Consigne. Citez sans rien changer le passage de l'article sur le retrait américain de l'accord nucléaire iranien qui s'ouvre sur les mots contenant « EN SE DÉCIDANT » et se clôt sur « 83 millions d’âmes. ».

Texte présenté.
----------

EN SE DÉCIDANT à sortir du Traité relatif au programme nucléaire iranien dit 5+1 (les Cinq membres permanents du Conseil de Sécurité + l’Allemagne), Donald Trump déclare en fait, littéralement, la guerre à l’Europe. Ceci n’étant pas une clause de style parce qu’en dénonçant unilatéralement cet accord collectif et en annonçant le rétablissement d’une batterie de sanctions draconiennes à l’encontre de Téhéran au cours du prochain semestre, il met du même coup la France et l’Allemagne à genoux. Il s’agit en effet ni plus ni moins dans l’actuel contexte de crise sociétale aiguë de la perte d’un marché providentiel de 83 millions d’âmes.
Un débouché en pleine expansion depuis la fin de 22 années de blocus économique et l’accord de contrôle extérieur du programme nucléaire civil iranien du 14 juillet 2015. Lequel pouvait laisser espérer aux Allemands de regagner leurs positions perdues après 2005. Celles-ci cumulaient alors à 5,67 milliards de dollars, soit 14,4 % de leurs exportations. Pour la France, les constructeurs automobiles PSA et Renault sont eux aussi immédiatement menacés par la volte-face de la politique américaine. Peugeot détient actuellement 30 % d’un marché iranien difficilement reconquis après son retrait de 2012 pour obéir à l’injonction comminatoire de son partenaire américain General motors. Celui-ci avait fait miroiter à PSA, en échange d’un manque à gagner à l’export vers l’Iran de 450 000 véhicules l’an, l’ouverture de l’immense marché chinois. Promesse mirobolante, évidemment non tenue. Notons qu’à l’époque, les syndicats compradores habituellement si prompts à s’insurger pour un oui ou pour un non, ne pipèrent mot.
Au moment où est tombé le couperet américain ce 8 mai (avec quatre jours d’avance sur la date annoncée), le groupe PSA se préparait à la production en Iran de la Peugeot 301 ainsi que de la Citroën C3. Rappelons que les constructeurs français tenus par leurs partenariats transatlantiques, tombent en cas de refus d’obtempérer sous le coup de la loi fédérale, laquelle n’a pas la main légère avec les contrevenants. Tous les acteurs économiques ont à l’esprit les 8,9 milliards de dollars d’amende que dut verser la BNP au Trésor américain en mai 2015 pour avoir transgressé les oukases de Big Sister America et fricoté de l’an 2000 à 2010 avec Cuba, l’Iran, le Soudan et la Libye, tous pays sous embargo.

----------

Les données.
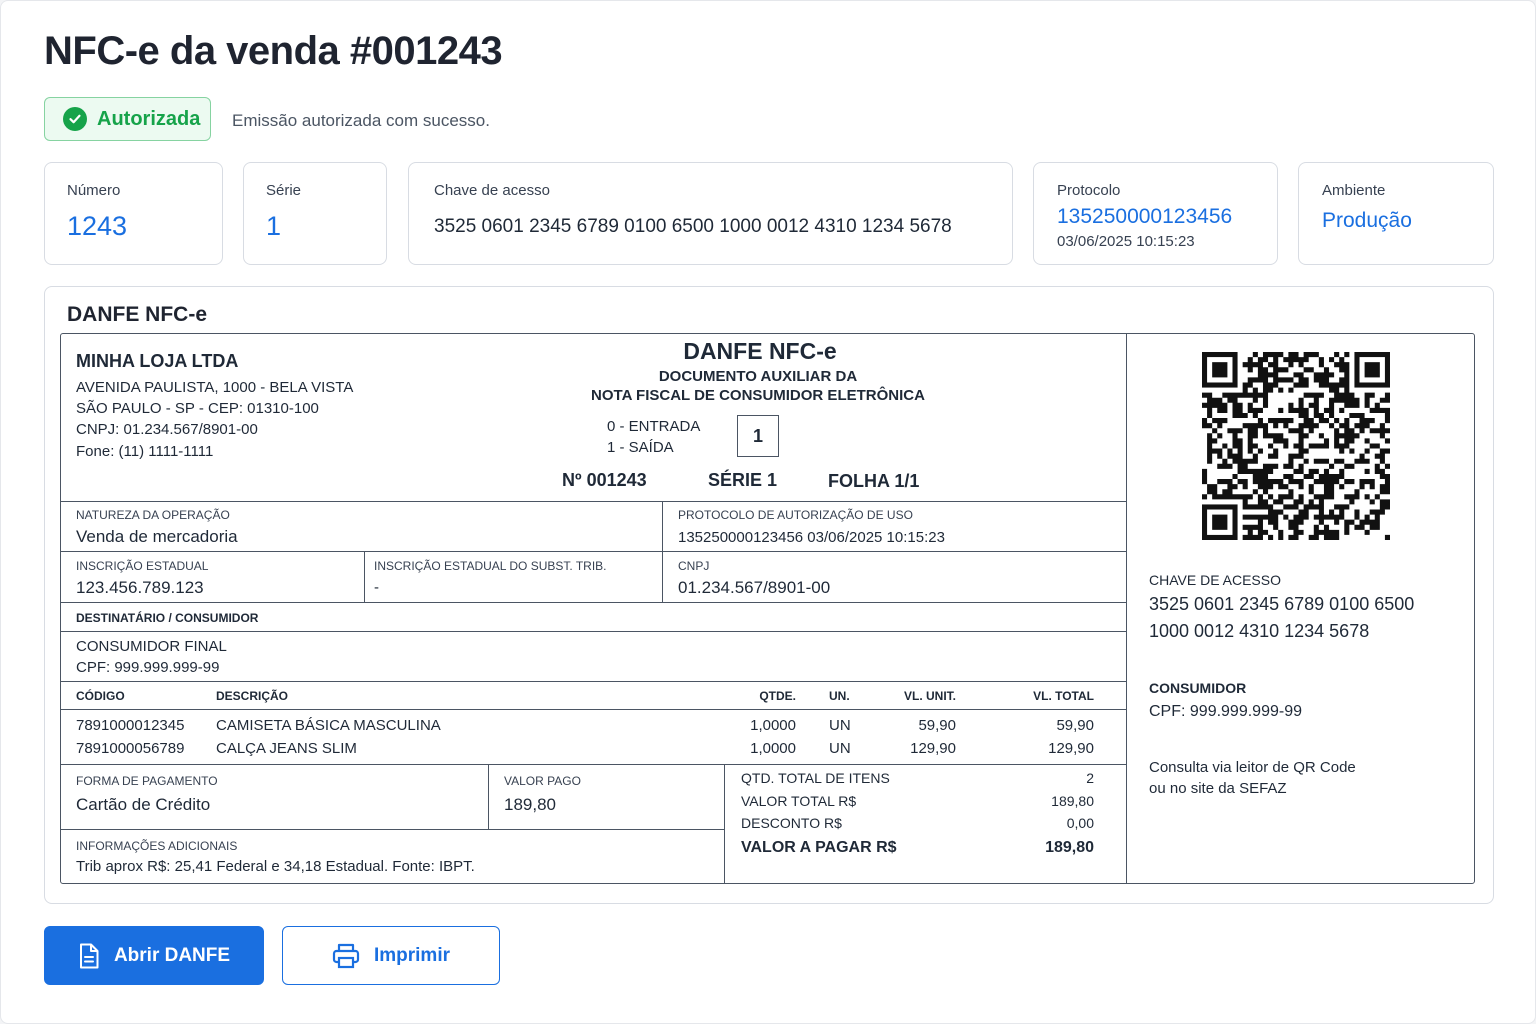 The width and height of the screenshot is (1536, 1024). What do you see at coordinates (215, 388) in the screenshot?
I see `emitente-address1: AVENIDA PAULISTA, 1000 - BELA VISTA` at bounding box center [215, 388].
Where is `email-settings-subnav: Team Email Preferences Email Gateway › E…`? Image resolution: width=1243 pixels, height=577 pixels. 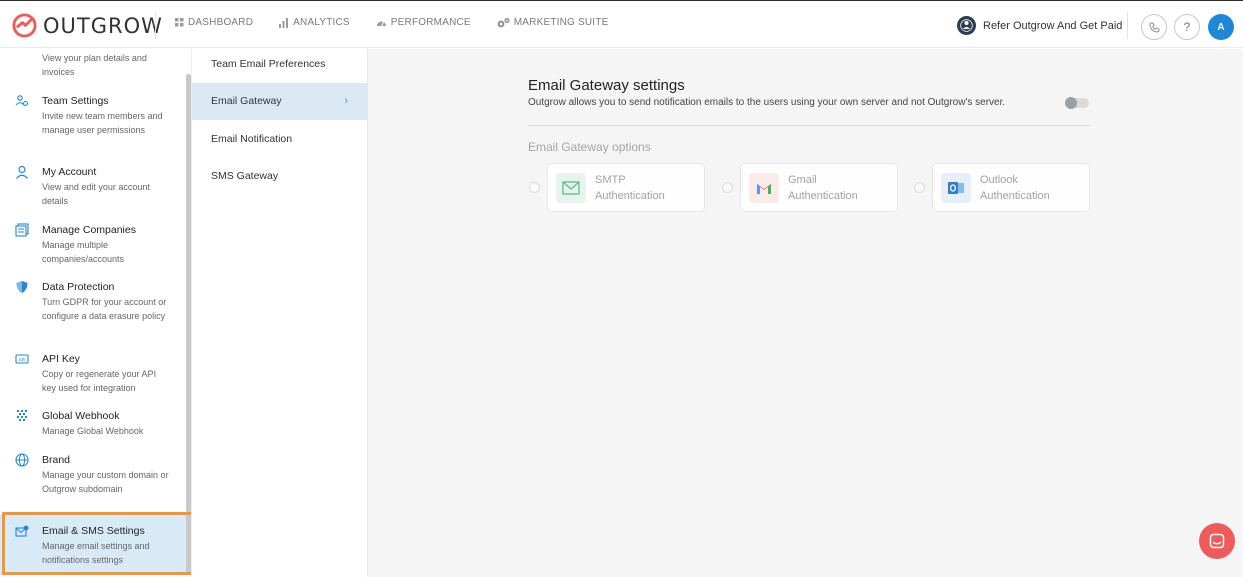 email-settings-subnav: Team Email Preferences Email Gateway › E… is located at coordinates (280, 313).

----------

Votre réponse.
EN SE DÉCIDANT à sortir du Traité relatif au programme nucléaire iranien dit 5+1 (les Cinq membres permanents du Conseil de Sécurité + l’Allemagne), Donald Trump déclare en fait, littéralement, la guerre à l’Europe. Ceci n’étant pas une clause de style parce qu’en dénonçant unilatéralement cet accord collectif et en annonçant le rétablissement d’une batterie de sanctions draconiennes à l’encontre de Téhéran au cours du prochain semestre, il met du même coup la France et l’Allemagne à genoux. Il s’agit en effet ni plus ni moins dans l’actuel contexte de crise sociétale aiguë de la perte d’un marché providentiel de 83 millions d’âmes.